Entries taken from a collection:

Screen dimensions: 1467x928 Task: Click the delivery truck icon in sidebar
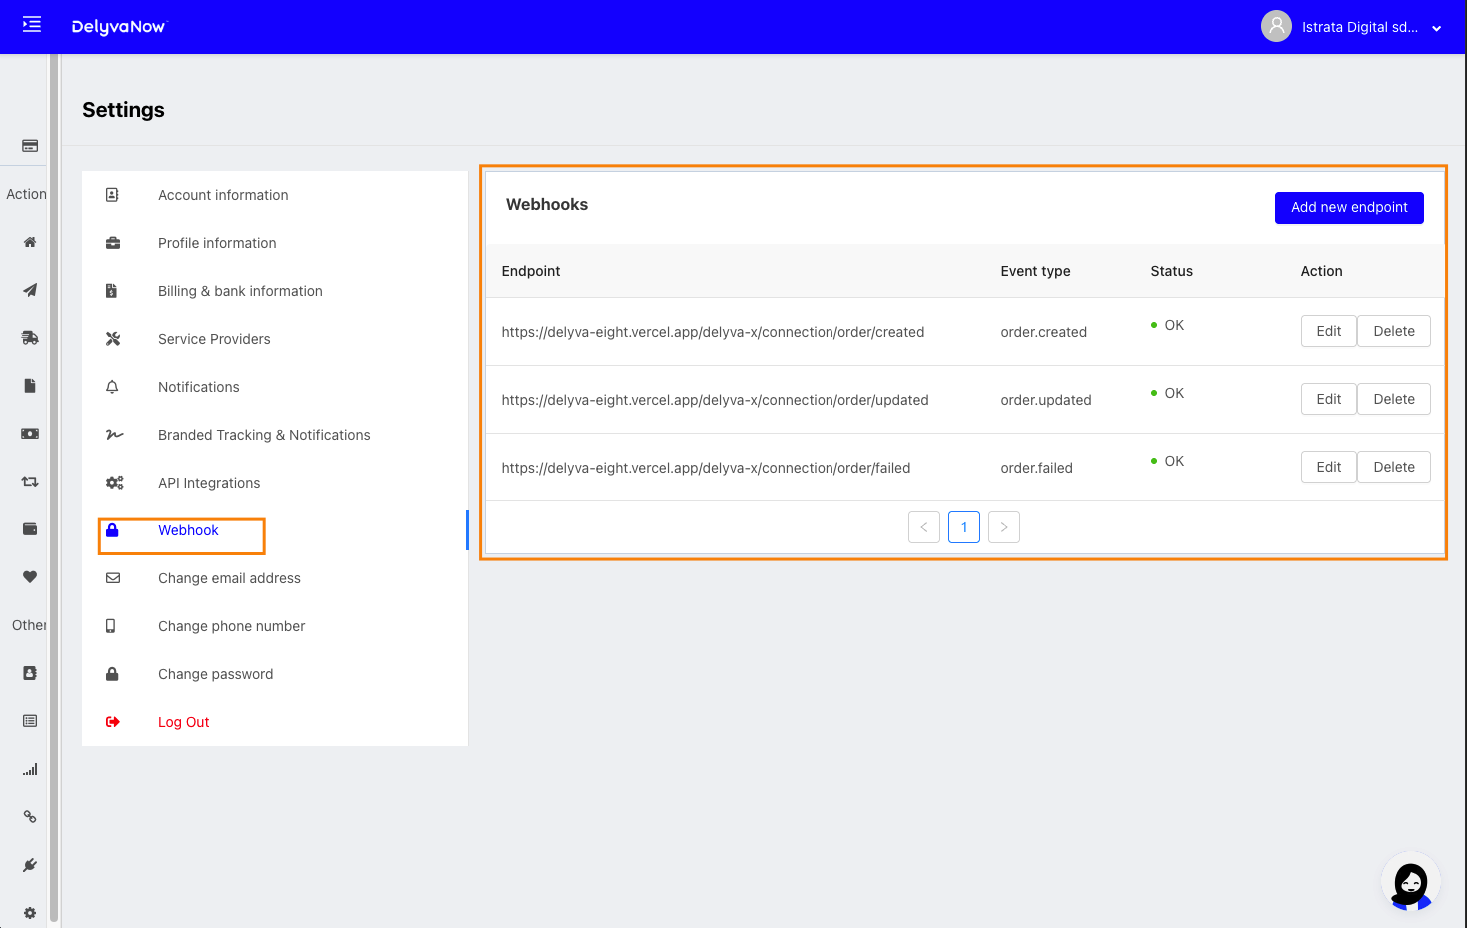pos(30,338)
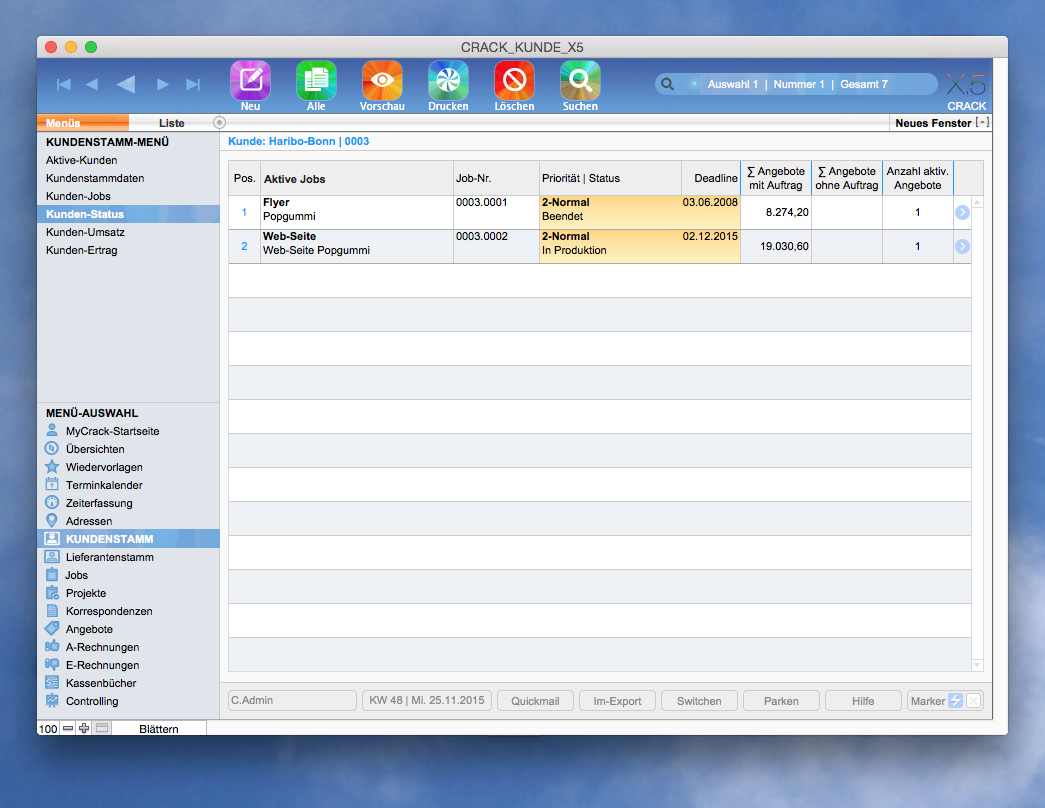1045x808 pixels.
Task: Toggle the round button beside Liste tab
Action: pyautogui.click(x=220, y=123)
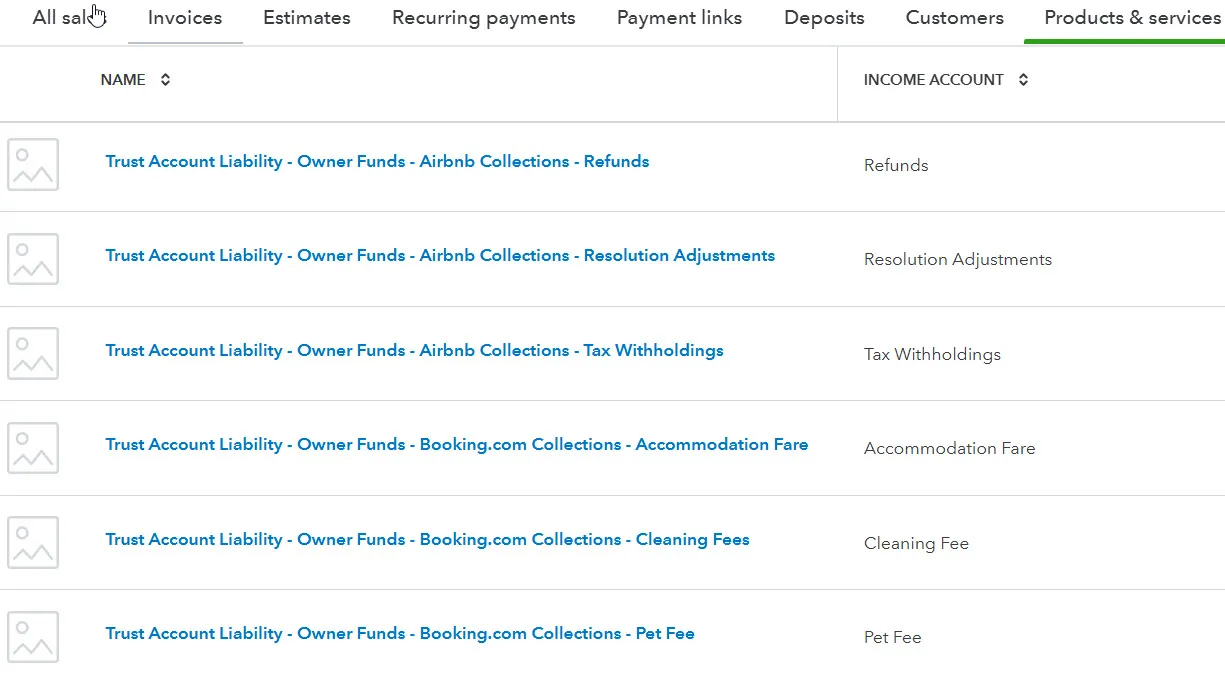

What the task asks: Repeat the data word for word, excluding any image.

The completed task:
Screen dimensions: 1467x928 Task: Click the delivery truck icon in sidebar
pos(30,338)
1045x808 pixels.
Task: Toggle the round button beside Liste tab
Action: pyautogui.click(x=220, y=123)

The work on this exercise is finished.